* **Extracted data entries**

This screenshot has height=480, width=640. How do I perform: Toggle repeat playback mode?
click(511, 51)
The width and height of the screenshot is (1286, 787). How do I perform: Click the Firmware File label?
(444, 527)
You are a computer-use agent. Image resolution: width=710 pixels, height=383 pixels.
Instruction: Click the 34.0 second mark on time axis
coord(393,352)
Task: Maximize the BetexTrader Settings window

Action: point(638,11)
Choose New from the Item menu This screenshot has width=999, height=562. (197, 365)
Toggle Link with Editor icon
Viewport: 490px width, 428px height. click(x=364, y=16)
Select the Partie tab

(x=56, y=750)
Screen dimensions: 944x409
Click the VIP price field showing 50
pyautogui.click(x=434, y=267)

* **PROBLEM TO WORK ON**
Reproduce, with no other lines, the one containing "Task: Maximize the" and all lines after it through the end of the data above.

* **RESULT OF THIS EXERCISE**
Task: Maximize the BetexTrader Settings window

Action: point(638,11)
Choose New from the Item menu This screenshot has width=999, height=562. (197, 365)
Toggle Link with Editor icon
Viewport: 490px width, 428px height. click(x=364, y=16)
Select the Partie tab

(x=56, y=750)
Screen dimensions: 944x409
Click the VIP price field showing 50
pyautogui.click(x=434, y=267)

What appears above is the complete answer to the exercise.